Cons: Where Acorns could improve
Three dollars each month for the personal tier of service doesn’t sound like much, but for the newer investors courted by Acorns, those fees may comprise a surprisingly large portion of their portfolio.
For example, that modest $36 a year is a solid 3.6 percent of a $1,000 portfolio. Even at $10,000, an investor would be paying 0.36 percent annually – still solidly above the standard management fee (0.25 percent) of many robo-advisors.
That said, Acorns’ fees remain constant as you grow your portfolio, so that fee could become tiny as your portfolio grows much larger.
The transfer-out costs for ETFs in the Acorns investing account are at the high end of the industry. Acorns charges a steep $50 per ETF to transfer your account to another broker. That’s in contrast to $75 per account at many robo-advisors and free at some companies. So that fee seems excessive relative to Acorns’ peers.
That said, you can always sell the ETFs and move your money cost-free out of the account. That might ding you a little in capital gains taxes, but it still might be better than coughing up hundreds of dollars to keep your ETFs, depending on what kind of gains you’re sitting on.
Tools and rebalancing
Acorns offers only bare-bones planning tools, compared to sophisticated offerings from Wealthfront and Betterment, for example.
Acorns rebalances investment positions, typically on a quarterly basis, when they’ve diverged more than 5 percent from their target allocation.
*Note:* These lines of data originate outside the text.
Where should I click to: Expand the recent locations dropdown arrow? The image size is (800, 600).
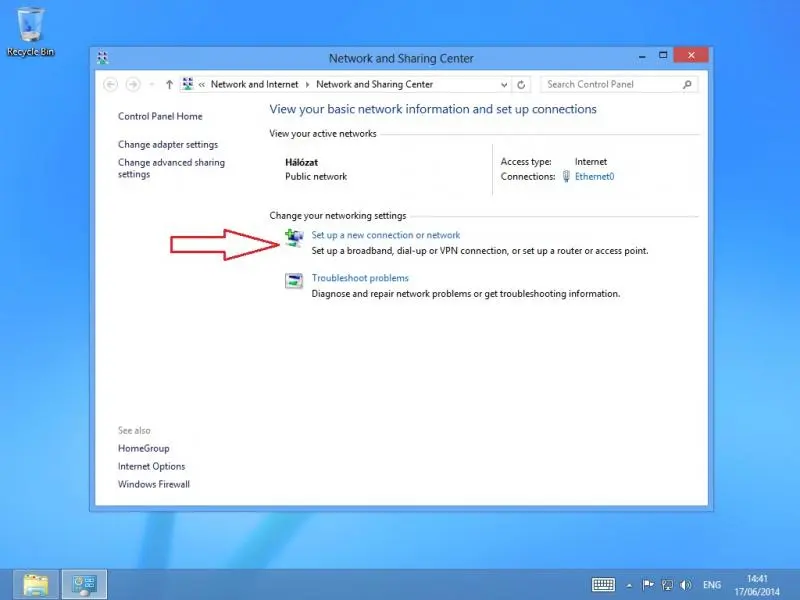tap(151, 85)
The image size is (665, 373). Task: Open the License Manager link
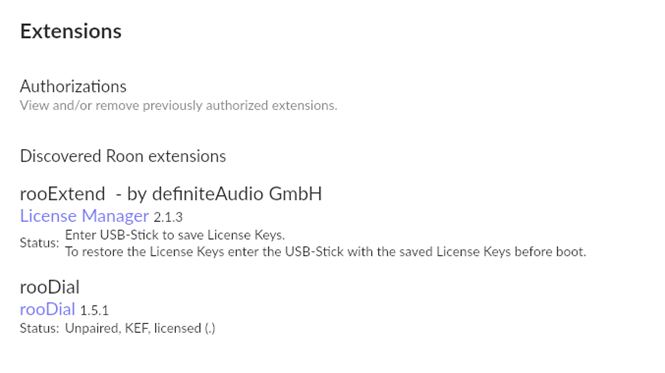84,216
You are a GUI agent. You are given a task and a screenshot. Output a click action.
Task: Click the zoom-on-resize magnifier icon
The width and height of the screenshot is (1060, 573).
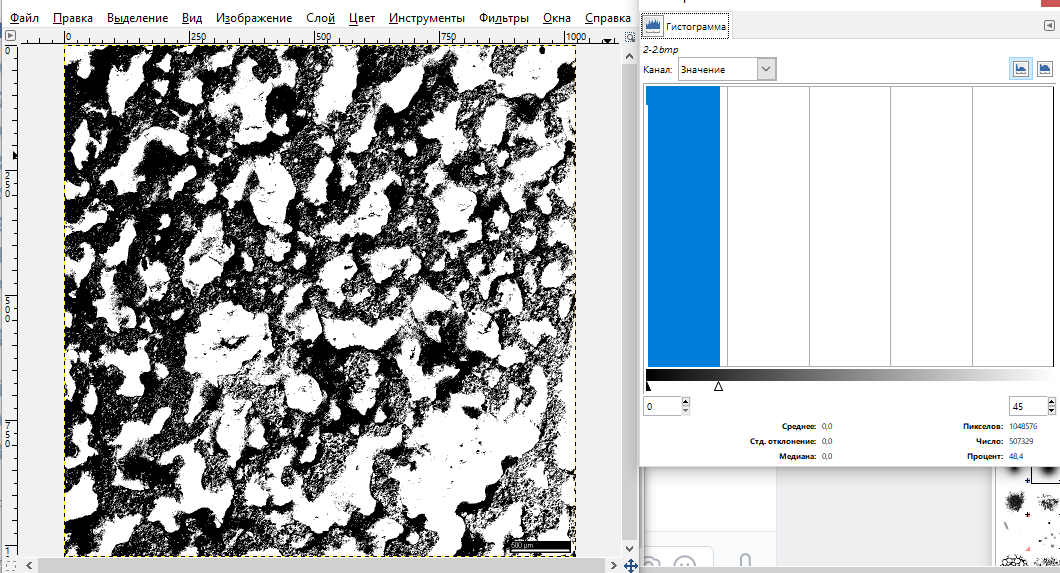(630, 37)
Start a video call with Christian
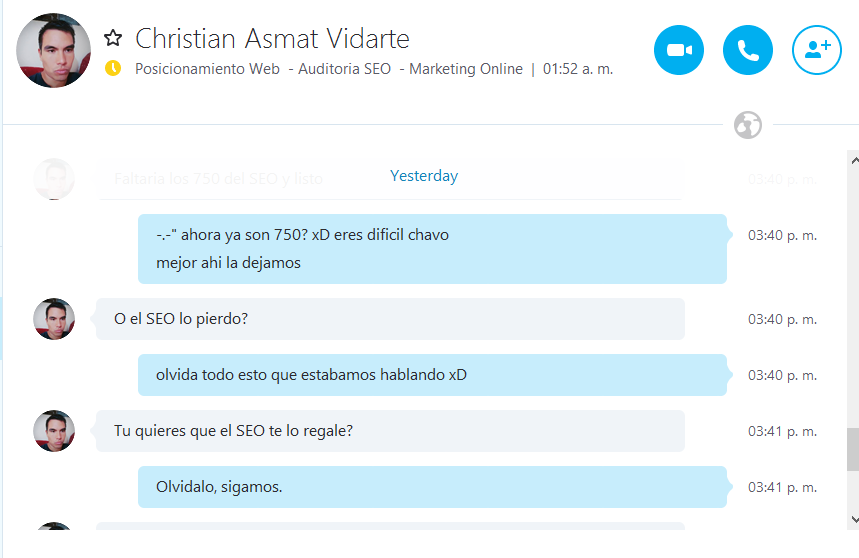The image size is (859, 558). tap(679, 50)
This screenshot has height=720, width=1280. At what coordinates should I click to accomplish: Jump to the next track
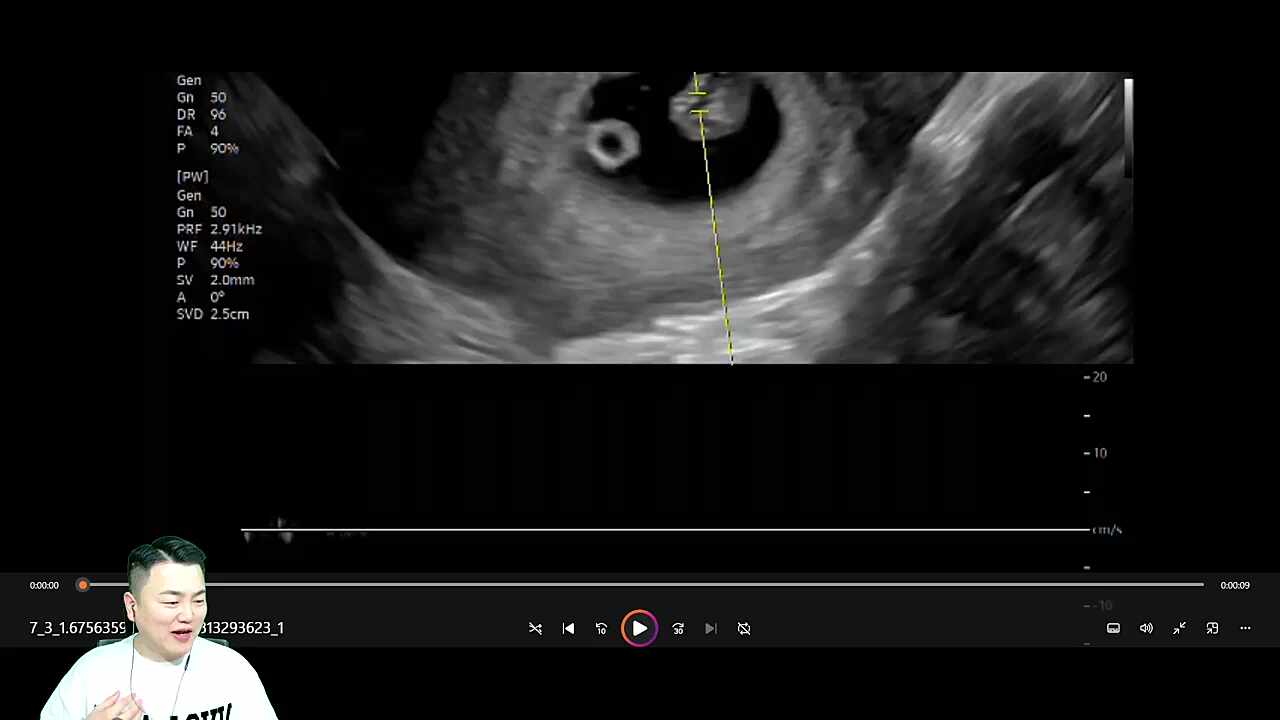pyautogui.click(x=711, y=628)
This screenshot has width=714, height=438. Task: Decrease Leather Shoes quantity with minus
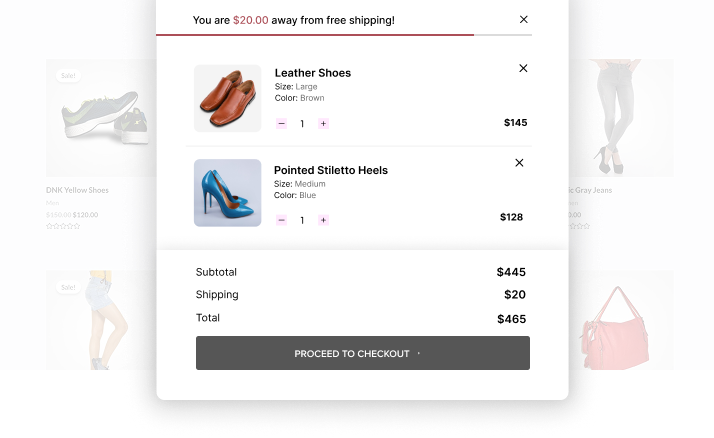point(281,123)
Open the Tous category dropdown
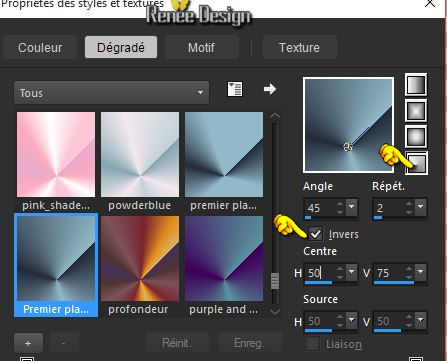The image size is (447, 361). (x=111, y=93)
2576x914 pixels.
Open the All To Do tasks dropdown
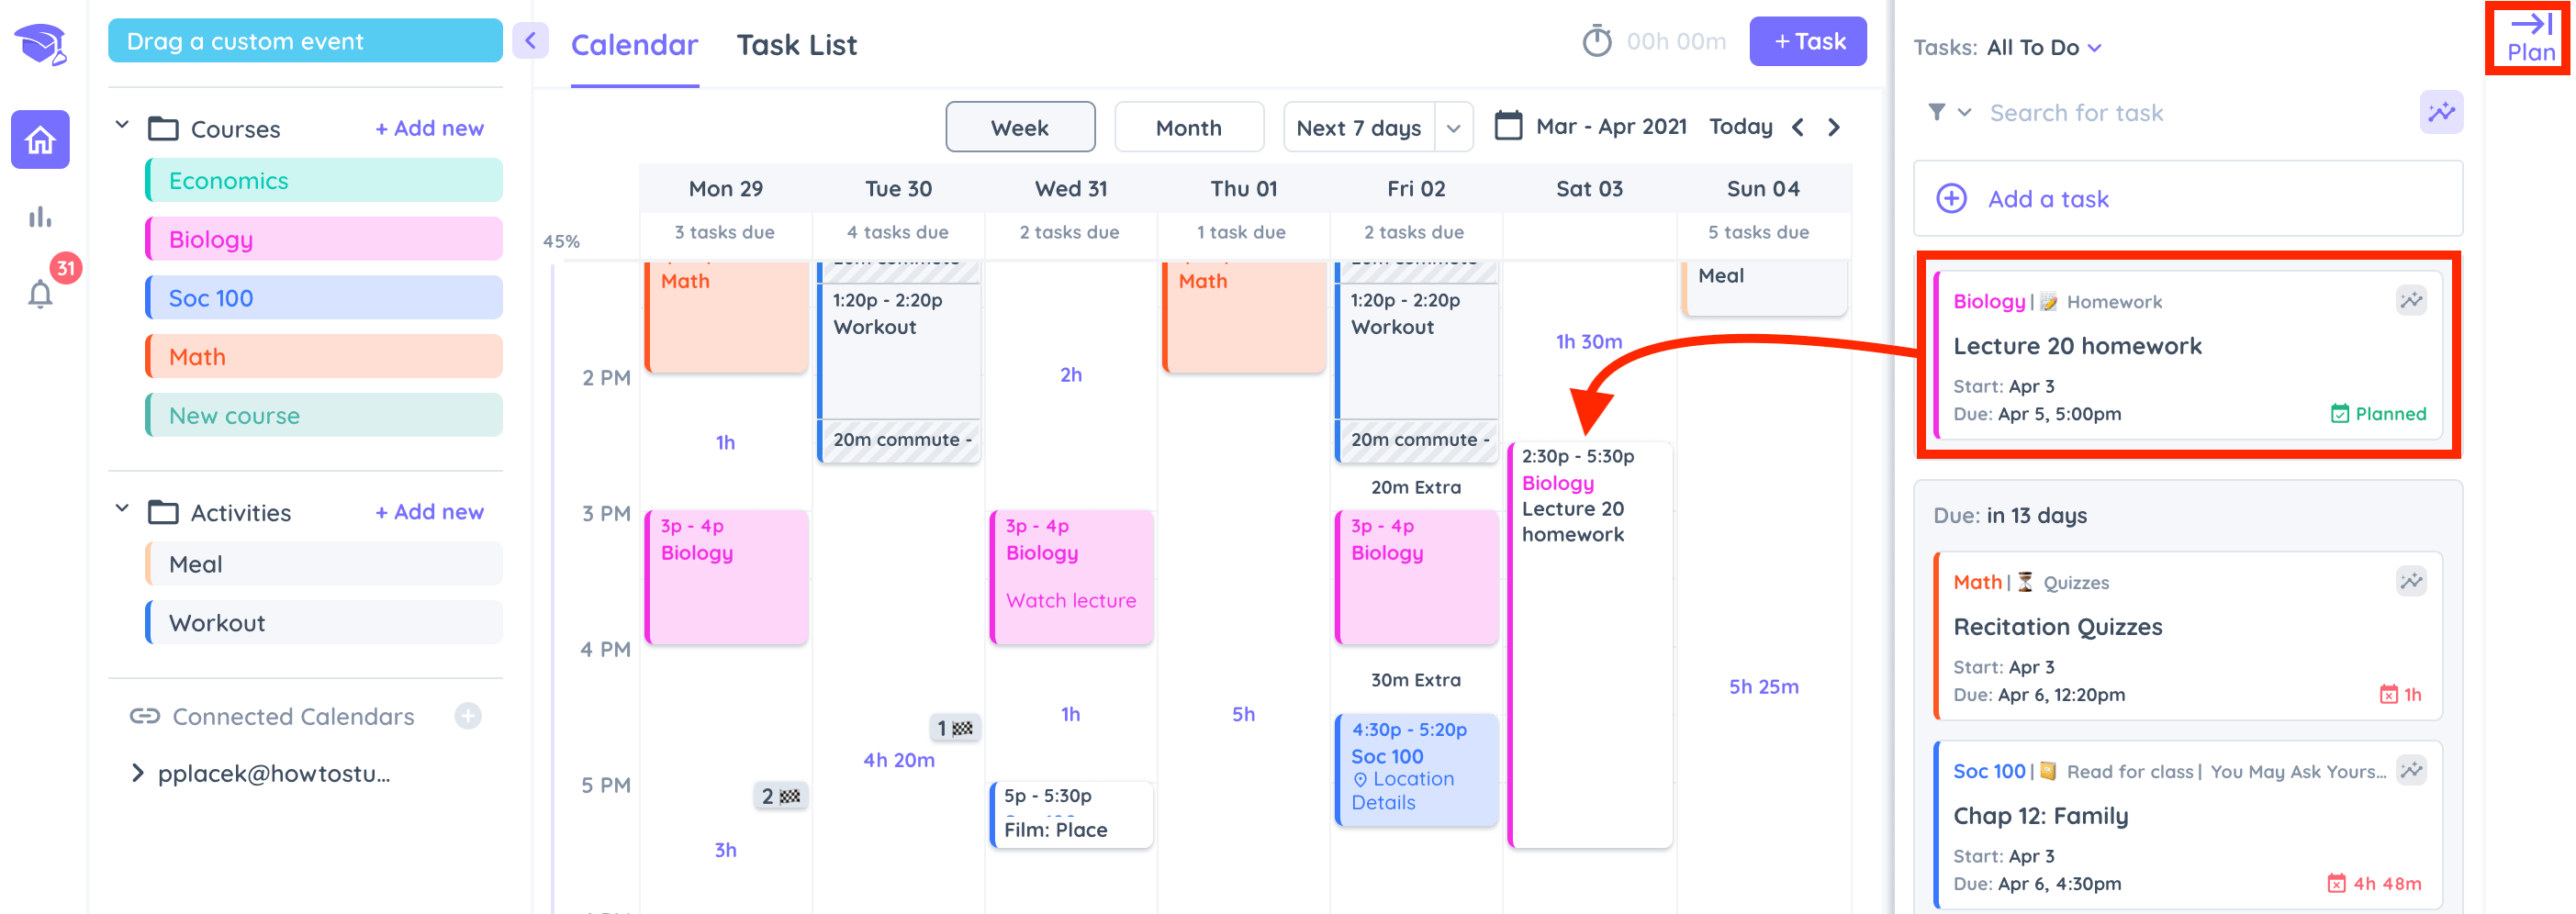tap(2044, 47)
In practice what it may mean is that outperforming assets are trimmed as they rise too much (relative to target allocations) and underperforming assets are purchased after they fall too far. Rebalancing can be a sensible practice and many robo-advisors offer it.
Where Acorns might improve, however, is to move newly deposited cash into a lagging fund rather than selling the outperforming fund and likely incurring a taxable gain. The net effect is a rebalanced portfolio without the taxable consequence. It’s a small point, but worth noting.
Acorns doesn’t offer a tax strategy to help minimize clients’ tax bills. Many robo-advisors offer this through tax-loss harvesting strategies or by including municipal bonds in some portfolios. Tax-loss harvesting involves realizing investment losses to offset gains or claiming the losses to reduce your taxable income.
Wealthfront, Betterment and Schwab Intelligent Portfolios all offer tax-loss harvesting as part of their services, but you’ll need at least $50,000 in assets to take advantage of it at Schwab and $100,000 at Wealthfront.
Untimely addition of Bitcoin to portfolio options
Acorns gives customers the option to invest up to 5 percent of their portfolio in a Bitcoin ETF, which charges a 0.95 percent annual fee. The decision to offer Bitcoin was likely a response to customer demand, but it came at a bad time for investors. Bitcoin and other cryptocurrencies have plummeted since reaching all-time highs in late 2021, with many down more than 70 percent since then.
Acorns has built its business by targeting new investors who have small amounts to initially invest. Giving investors like this the option to buy one of the most speculative assets available looks like a mistake after its 2022 performance.